#### Exercise objective:
Give the number of lines in the listing that contain "will", with no other words.

#### Dataset entries:
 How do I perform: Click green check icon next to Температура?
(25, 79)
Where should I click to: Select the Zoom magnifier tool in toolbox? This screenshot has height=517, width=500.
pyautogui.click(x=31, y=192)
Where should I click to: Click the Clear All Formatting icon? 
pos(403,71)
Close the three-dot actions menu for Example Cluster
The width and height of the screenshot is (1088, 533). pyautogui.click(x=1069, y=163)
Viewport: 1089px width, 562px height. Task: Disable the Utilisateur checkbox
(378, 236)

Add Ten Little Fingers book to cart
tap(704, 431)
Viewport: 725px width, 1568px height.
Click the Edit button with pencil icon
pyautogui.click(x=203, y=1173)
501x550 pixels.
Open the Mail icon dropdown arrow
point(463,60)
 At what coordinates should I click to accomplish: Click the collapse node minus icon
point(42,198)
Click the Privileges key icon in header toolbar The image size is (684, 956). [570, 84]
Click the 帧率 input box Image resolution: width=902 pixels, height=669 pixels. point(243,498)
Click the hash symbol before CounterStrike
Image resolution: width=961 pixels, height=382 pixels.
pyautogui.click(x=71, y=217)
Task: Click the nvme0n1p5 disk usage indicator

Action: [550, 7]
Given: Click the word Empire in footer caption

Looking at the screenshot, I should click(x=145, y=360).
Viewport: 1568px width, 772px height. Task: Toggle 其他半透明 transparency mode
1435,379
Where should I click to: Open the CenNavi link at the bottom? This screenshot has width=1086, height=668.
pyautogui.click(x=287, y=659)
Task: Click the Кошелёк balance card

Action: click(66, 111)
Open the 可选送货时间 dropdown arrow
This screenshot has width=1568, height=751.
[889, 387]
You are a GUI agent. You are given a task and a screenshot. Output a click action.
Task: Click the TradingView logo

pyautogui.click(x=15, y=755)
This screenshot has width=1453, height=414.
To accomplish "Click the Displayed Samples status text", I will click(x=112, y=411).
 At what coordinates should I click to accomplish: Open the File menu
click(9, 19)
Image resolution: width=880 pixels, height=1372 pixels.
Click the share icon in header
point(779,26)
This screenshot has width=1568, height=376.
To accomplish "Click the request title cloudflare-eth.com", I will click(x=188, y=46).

#### Solution for this task:
2